Ex-U.S. developed markets, including Japan, have provided no shelter from the recent storm that was ravaged global equity markets.
With the CurrencyShares Japanese Yen Trust (NYSEARCA:FXY) up 2.8 percent over the past month on the back of safe-haven buying of the Japanese currency, the U.S. Dollar Index is off 1.5 percent, a decline that has plagued popular currency hedged ETFs. Over the same period, the WisdomTree Japan Hedged Equity Fund (NYSEARCA:DXJ) and the Deutsche X-trackers MSCI Japan Hedged Equity ETF (NYSEARCA:DBJP) are off an average of 8.3 percent, a decline that is 260 basis points worse than that of the MSCI EAFE Index.

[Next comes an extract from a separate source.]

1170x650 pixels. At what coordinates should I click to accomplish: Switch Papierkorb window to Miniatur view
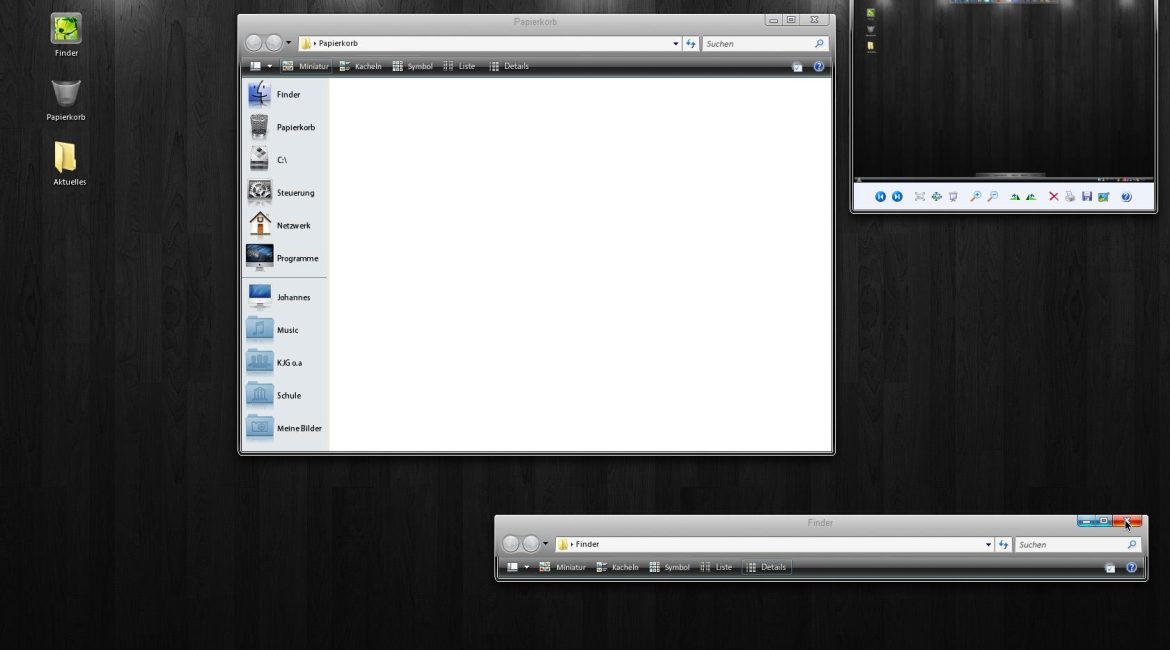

Before leaving Japanese stocks and the aforementioned ETFs for dead, investors might want to consider the view that Asia's second-largest economy could lead a rebound in developed markets stocks.
Looking Into Japan
On the surface, many investors might criticize the lack of inflation, weak macro data and Japan's corporate exposure to EM as good reasons why Japan's equity market should have played catch up. However, investors are ignoring a really significant divorce between Japanese earnings revisions and a number of macro indicators. "This ought to mean that Japanese equities 'bounce' further than its peer group as sentiment rebounds," according to a Jefferies note out Wednesday.
Jefferies has Buy ratings on 13 big-name Japanese stocks, including familiar names such as Bridgestone (OTCPK:BRDCY), Nintendo (OTCPK:NTDOY) and Yamaha Motor (OTCPK:YAMHF). Two of those 13 stocks are top 10 holdings in DXJ, an ETF that is among the top 10 asset-gathering funds this year. Of those 13 stocks, four are among the $1.2 billion DBJP's top 10 holdings.
Recently slowing momentum for currency hedged ETFs does not mean investors should abandon the asset class altogether. In fact, some market observers see opportunity with some of these funds, even as some professional investors get skittish about the dollar rally.
Jefferies sees Japan as better positioned than two of its primary Asian export rivals, South Korea and Taiwan. Markets seem to agree as DBJP and DXJ are each positive year-to-date, while the comparable South Korea and Taiwan ETFs are sporting losses in excess of 15 percent.
"The bottom line is that Japanese earnings have surprised in their strength relative to macro indicators. The fact that companies have been able to maintain pricing power and keep inventories-to-shipments in-line has meant that they have not entered a pricing battle. Equally, it seems that there is some evidence that capacity tightness is leading to some fresh capital investment helped by steady profit growth," adds Jefferies.
An alternative way to play a rebound in Japanese stocks is with the newly-minted Deutsche X-trackers Japan JPX-Nikkei 400 Hedged Equity ETF (BATS:JPNH), which debuted last week, follows the JPX-Nikkei 400 Index, a benchmark that gives investors a fundamental approach to Japanese stocks.
"The JPX-Nikkei 400 Index employs a rigorous screening process based on return on equity, cumulative operating profit and market capitalization to select high-quality, capital-efficient Japanese companies," according to a statement issued by Deutsche AWM.
Four of JPNH's top 20 holdings are among the 13 Japanese stocks earning buy ratings from Jefferies.